Segment Open

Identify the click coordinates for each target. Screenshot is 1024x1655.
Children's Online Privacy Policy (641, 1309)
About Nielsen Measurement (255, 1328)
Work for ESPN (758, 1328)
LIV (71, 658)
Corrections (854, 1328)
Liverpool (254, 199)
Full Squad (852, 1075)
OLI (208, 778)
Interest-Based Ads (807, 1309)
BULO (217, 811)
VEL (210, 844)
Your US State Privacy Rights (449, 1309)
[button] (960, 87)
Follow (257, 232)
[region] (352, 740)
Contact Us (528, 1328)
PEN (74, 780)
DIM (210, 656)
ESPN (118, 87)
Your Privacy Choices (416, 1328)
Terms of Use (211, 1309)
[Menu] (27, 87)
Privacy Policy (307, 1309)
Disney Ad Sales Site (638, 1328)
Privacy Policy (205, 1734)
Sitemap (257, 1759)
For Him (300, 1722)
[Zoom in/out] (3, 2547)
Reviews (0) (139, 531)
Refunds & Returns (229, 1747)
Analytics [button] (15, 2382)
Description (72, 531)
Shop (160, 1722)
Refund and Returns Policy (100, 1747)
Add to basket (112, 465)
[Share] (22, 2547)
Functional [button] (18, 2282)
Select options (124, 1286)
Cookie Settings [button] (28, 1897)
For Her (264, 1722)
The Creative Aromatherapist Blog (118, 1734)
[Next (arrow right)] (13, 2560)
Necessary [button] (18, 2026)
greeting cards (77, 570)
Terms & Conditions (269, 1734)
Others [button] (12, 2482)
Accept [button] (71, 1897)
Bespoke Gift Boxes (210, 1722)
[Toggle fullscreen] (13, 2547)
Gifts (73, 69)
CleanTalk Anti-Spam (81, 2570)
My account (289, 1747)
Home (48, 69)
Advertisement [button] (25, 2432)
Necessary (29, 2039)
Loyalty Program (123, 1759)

Segment Closed

The problem:
What you give back must be the stretch above, starting at the line with "PEN (74, 780)" and ending at the line with "[Share] (22, 2547)", copied exactly.

Finished exercise:
PEN (74, 780)
DIM (210, 656)
ESPN (118, 87)
Your Privacy Choices (416, 1328)
Terms of Use (211, 1309)
[Menu] (27, 87)
Privacy Policy (307, 1309)
Disney Ad Sales Site (638, 1328)
Privacy Policy (205, 1734)
Sitemap (257, 1759)
For Him (300, 1722)
[Zoom in/out] (3, 2547)
Reviews (0) (139, 531)
Refunds & Returns (229, 1747)
Analytics [button] (15, 2382)
Description (72, 531)
Shop (160, 1722)
Refund and Returns Policy (100, 1747)
Add to basket (112, 465)
[Share] (22, 2547)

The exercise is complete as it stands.